▶ Input data
--- --- ---

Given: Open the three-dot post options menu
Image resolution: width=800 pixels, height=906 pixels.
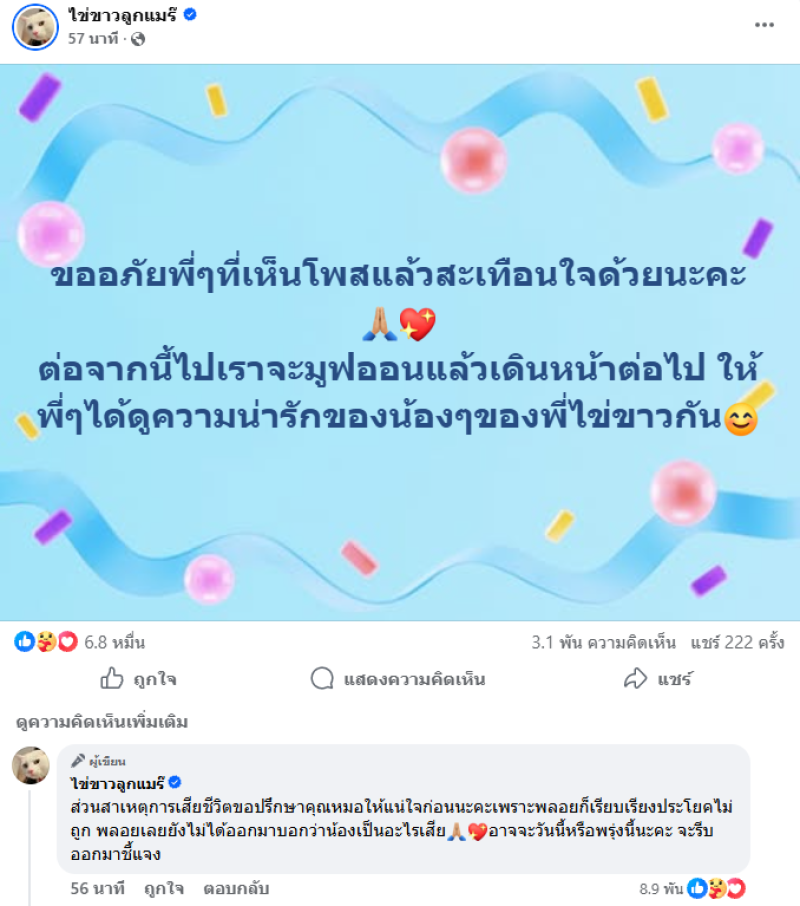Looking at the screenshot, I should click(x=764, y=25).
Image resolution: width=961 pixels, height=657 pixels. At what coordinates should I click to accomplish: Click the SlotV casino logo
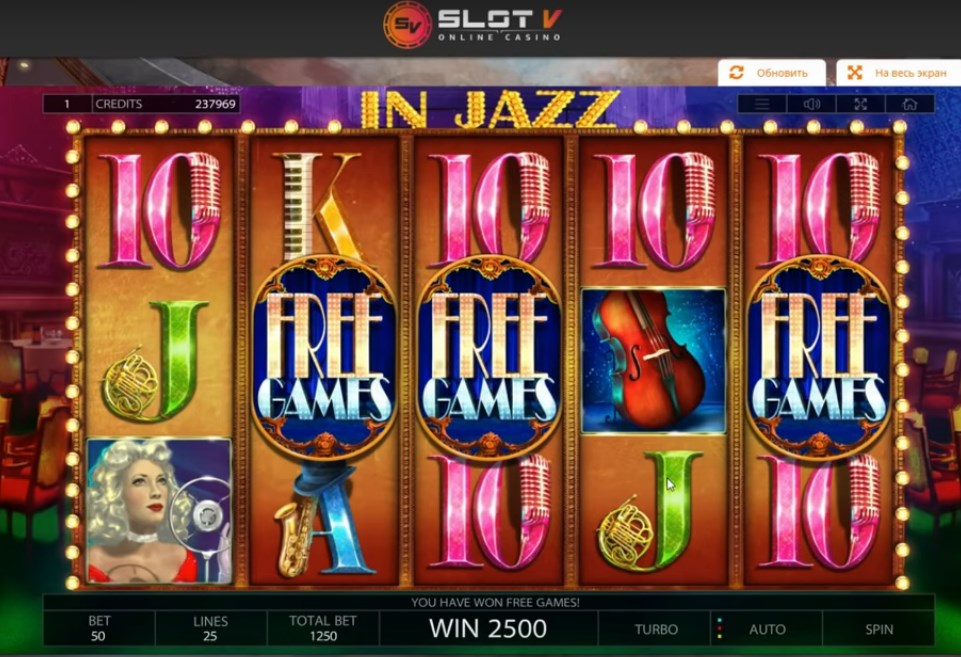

--- --- ---

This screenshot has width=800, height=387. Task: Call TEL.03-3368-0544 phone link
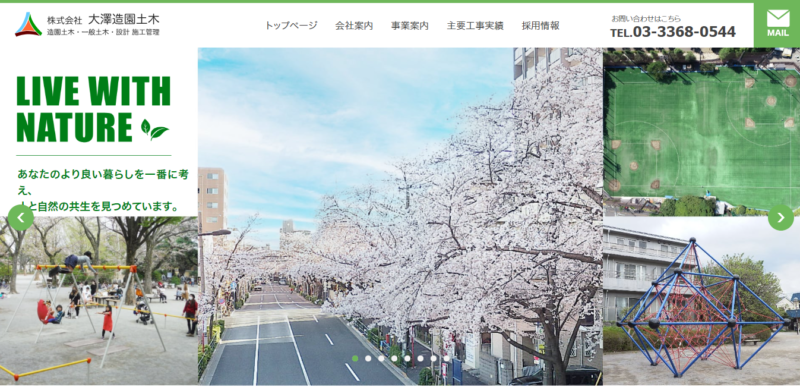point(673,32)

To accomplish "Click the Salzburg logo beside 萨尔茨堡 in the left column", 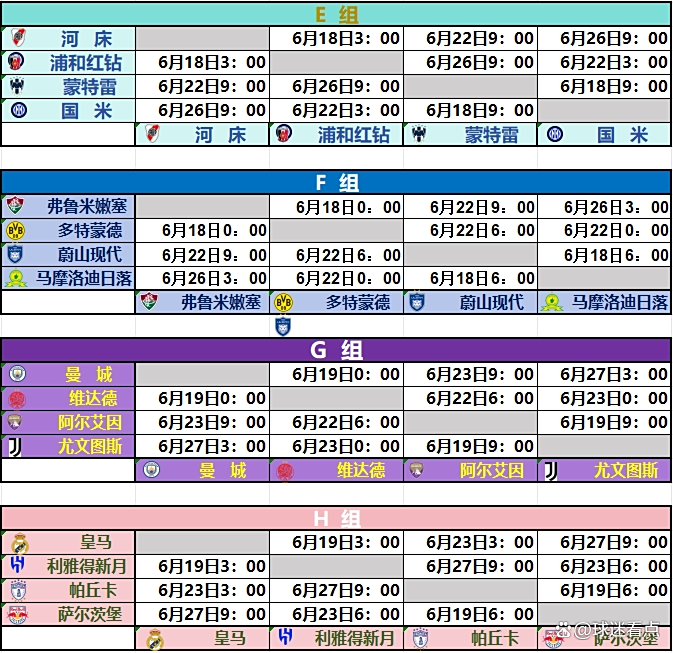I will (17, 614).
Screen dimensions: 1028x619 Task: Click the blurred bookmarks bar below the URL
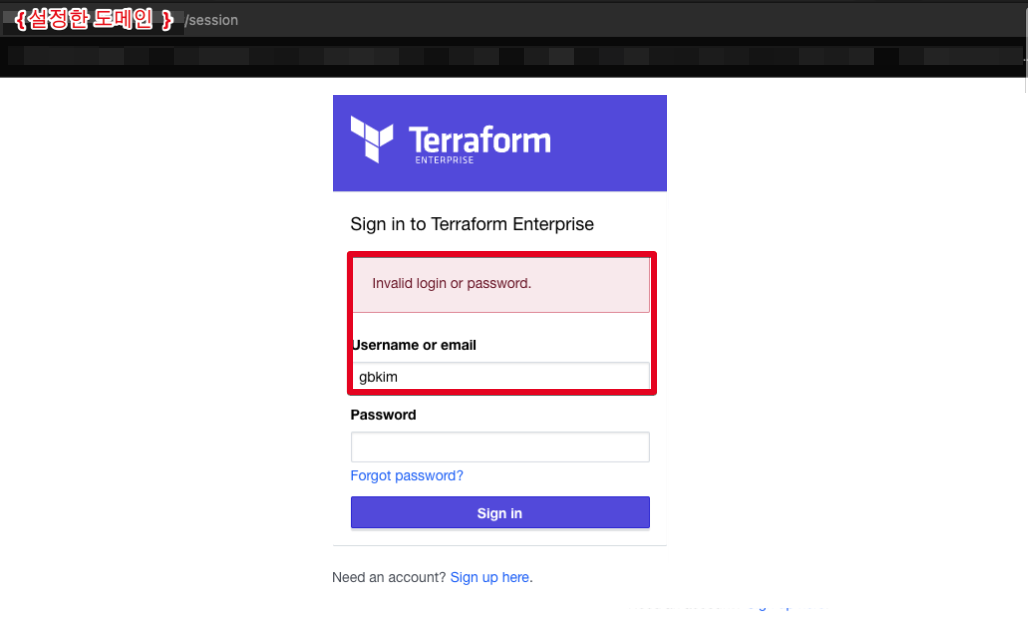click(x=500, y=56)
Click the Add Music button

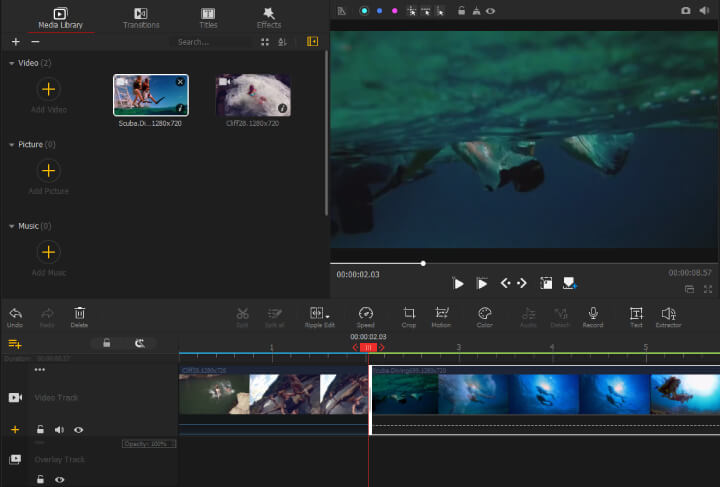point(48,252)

--- --- ---

For the data above, set down exactly the lines from the line with "Given: Open the three-dot post options menu" to the line with "Image resolution: width=961", both included, leaving pictures out.

Given: Open the three-dot post options menu
Image resolution: width=800 pixels, height=906 pixels.
Looking at the screenshot, I should click(x=764, y=25).
Image resolution: width=961 pixels, height=657 pixels. At what coordinates should I click to accomplish: Click the SlotV casino logo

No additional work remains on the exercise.